ПРИВЕДЁННЫЙ ОТРЫВОК:
- - - -

Первая часть романа появилась в десятой книге журнала «Знамя», за 1942 год; второй части Алексей Силыч не успел написать: через год с небольшим он умер. Капитану 1-го ранга, командиру эскадренного броненосца «Святослав», автор «Цусимы» дал фамилию Лезвин, а его вестового звали Псалтыревым.

Несомненно, есть кое-что автобиографическое в том, как себя чувствует Псалтырев, попав в роту, где обучали новобранцев. Он говорит другим недовольным:

«- А я очень рад, что попал на службу... Я сам попросился на флот. В нашем селе Хрипунове никакой речушки нет. Воду можно увидеть только в колодцах да в лужах во время дождя. Одно лето мне все-таки повезло, работал батраком у богатого крестьянина на Оке - Это будет от нас верст сто. Там и плавать научился и пароходы повидал. А теперь еще и океаны увижу...»

Это вполне совпадает с тем, что говорил Новиков-Прибой в первое наше свидание, только не Оку, а реку Цну, на которой стоит Тамбов, называл он мне. По Цне тоже ходили пароходы, на Цне и я учился плавать В детстве; Алексей Силыч оказался моим земляком.

- - - -

[Сохранённые записи данных]
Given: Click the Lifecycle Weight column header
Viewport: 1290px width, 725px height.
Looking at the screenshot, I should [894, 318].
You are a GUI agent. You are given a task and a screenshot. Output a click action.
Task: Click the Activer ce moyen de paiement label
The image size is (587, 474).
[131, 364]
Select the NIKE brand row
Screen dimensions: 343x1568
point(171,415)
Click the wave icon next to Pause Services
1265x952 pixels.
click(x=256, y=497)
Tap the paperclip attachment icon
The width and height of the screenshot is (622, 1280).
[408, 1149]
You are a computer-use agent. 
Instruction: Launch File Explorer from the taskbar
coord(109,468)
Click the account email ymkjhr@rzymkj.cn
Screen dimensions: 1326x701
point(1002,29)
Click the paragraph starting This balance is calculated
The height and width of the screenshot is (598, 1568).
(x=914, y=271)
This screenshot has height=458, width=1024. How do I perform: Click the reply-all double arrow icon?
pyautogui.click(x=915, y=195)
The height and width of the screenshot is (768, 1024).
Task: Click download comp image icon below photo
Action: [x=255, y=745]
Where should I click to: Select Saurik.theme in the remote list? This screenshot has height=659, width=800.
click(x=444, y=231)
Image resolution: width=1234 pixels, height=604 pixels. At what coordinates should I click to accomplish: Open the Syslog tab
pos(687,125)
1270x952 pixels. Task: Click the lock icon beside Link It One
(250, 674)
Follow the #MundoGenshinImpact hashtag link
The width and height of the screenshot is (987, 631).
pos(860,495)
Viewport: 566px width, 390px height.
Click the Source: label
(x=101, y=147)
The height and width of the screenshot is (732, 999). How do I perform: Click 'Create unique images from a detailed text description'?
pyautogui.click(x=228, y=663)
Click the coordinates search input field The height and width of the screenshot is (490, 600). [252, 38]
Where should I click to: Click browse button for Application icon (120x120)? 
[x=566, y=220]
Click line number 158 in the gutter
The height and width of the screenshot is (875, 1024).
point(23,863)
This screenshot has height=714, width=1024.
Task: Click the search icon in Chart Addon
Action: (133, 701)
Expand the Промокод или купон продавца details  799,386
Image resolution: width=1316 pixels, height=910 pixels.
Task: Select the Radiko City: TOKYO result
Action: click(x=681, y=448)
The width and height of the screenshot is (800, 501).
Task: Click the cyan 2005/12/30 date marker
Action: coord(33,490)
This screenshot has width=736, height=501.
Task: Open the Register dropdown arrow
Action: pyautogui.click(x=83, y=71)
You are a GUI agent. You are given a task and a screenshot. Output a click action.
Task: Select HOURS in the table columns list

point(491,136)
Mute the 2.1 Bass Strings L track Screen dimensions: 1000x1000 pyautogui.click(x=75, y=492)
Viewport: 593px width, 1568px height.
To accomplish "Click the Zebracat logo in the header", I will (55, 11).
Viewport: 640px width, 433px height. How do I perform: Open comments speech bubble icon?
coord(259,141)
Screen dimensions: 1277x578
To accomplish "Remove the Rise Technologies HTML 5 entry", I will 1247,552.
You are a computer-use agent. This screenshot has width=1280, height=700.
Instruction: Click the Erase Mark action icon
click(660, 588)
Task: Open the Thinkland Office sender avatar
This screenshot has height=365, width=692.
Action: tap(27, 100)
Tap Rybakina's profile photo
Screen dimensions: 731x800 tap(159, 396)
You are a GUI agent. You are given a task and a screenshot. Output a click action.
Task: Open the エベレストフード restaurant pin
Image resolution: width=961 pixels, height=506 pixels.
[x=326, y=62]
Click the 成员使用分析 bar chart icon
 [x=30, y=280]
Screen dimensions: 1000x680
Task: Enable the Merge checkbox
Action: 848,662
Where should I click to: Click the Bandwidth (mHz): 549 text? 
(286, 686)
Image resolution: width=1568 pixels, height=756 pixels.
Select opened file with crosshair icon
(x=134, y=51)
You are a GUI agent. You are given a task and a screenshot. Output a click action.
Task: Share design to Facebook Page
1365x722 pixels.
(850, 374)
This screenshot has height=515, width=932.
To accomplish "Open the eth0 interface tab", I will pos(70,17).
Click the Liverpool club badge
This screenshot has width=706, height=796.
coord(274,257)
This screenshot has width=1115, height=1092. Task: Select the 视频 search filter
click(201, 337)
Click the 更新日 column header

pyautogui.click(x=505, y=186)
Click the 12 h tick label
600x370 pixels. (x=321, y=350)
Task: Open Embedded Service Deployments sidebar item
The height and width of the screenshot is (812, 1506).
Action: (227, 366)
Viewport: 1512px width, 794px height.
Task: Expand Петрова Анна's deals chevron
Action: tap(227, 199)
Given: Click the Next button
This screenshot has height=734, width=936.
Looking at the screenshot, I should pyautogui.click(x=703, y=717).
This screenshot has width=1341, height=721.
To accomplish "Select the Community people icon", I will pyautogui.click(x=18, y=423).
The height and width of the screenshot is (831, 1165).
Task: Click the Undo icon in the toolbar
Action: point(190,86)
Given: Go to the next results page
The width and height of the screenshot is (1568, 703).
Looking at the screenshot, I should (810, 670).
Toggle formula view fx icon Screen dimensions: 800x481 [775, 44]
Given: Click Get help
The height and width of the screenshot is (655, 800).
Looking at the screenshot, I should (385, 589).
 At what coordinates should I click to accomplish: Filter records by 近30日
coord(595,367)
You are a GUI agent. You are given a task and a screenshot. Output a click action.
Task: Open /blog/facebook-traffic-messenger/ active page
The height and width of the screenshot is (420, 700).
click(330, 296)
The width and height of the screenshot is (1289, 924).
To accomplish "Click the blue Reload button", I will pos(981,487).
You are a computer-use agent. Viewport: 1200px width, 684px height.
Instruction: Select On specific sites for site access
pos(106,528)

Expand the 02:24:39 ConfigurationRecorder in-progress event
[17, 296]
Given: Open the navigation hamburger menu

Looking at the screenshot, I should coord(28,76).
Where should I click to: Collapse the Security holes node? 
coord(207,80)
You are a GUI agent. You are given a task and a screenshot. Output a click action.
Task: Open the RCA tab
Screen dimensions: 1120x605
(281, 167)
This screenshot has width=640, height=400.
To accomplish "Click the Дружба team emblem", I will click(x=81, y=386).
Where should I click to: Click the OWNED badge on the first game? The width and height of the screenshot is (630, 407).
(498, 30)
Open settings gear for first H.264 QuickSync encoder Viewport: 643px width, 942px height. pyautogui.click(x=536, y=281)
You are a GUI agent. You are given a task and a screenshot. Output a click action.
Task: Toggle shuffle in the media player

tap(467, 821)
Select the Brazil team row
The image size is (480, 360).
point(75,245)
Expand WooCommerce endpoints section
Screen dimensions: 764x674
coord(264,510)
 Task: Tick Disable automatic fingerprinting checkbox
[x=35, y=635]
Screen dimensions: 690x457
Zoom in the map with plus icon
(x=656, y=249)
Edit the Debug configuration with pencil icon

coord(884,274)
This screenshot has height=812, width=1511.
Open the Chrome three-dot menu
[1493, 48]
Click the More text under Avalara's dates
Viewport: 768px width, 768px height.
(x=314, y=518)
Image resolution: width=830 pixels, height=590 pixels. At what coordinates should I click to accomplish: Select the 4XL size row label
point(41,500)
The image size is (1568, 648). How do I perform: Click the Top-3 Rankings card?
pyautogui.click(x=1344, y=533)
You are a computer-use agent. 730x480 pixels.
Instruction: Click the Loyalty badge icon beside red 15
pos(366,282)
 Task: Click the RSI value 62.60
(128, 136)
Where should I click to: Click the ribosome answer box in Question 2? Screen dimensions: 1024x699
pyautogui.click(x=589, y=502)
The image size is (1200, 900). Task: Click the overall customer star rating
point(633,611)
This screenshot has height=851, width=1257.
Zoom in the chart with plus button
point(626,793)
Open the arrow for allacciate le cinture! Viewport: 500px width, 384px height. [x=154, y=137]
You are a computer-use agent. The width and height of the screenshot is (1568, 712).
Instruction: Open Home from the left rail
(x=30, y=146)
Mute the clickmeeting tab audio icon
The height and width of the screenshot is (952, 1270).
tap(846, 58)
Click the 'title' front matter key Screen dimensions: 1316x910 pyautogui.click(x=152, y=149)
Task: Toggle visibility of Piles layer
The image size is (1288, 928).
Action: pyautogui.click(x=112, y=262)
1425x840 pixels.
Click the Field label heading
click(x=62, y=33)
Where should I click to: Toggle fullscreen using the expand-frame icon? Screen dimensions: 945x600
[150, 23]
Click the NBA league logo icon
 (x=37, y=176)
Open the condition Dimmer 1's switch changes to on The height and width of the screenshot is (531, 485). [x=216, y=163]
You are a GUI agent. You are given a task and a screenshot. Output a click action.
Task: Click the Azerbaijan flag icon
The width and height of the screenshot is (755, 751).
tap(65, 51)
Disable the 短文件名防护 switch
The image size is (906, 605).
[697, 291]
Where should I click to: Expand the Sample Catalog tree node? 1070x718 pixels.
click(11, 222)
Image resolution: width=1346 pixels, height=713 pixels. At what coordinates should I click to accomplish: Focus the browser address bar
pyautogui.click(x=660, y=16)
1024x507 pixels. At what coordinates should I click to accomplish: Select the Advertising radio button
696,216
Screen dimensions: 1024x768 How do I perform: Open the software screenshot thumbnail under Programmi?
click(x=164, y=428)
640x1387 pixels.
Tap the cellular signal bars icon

- - - -

ЗАДАНИЕ 1:
Какую фамилию получил вестовой командира броненосца «Святослав» в отрывке о романе Новикова-Прибоя?
ЗАДАНИЕ 2:
Подхватите, пожалуйста, отрывок о Новикове-Прибое и продолжите его после последней фразы.

ОТВЕТ К ЗАДАНИЮ 1:
Псалтырев.

ОТВЕТ К ЗАДАНИЮ 2:
Как и сам автор «Капитана 1-го ранга», Псалтырев хороший рассказчик: на каждый случай новобранной жизни у него находился подходящий и, по обыкновению, смешной рассказ.

«- Откуда, Захар, ты знаешь столько сказок и песен?

Он охотно объяснил:

- От бабушки. Она - первая сказочница на селе. И плакальщицы такой нигде не найти. Ее на свадьбы часто приглашают - поплакать по невесте. Вот уже начнет причитать, кажется, камни прослезятся».

Разумеется, дав своему Захару Псалтыреву кое-что свое, Новиков-Прибой тщательно отделяет его от себя в повествовании, которое ведет от третьего лица.

В «Цусиме» автор сам был одним из действующих лиц; в «Капитане 1 -го ранга» действует только Псалтырев, автор же выслушивает его рассказы и передает их читателю.

Этот прием выдержан с начала и до конца первой части романа. Есть единственное место в самом начале, где автор говорит не только о Псалтыреве, а и о себе, но об этом месте я скажу потом.

Захар Псалтырев, деревенский парень, невысокий ростом и худой, но необычайно сильный, грамотный, умница, с золотыми, ко всему способными руками, назначается вестовым к конченому человеку, боготворящему свою молодую жену, которая ему изменяет; меткими, очень выразительными штрихами рисует эту чету Псалтырев.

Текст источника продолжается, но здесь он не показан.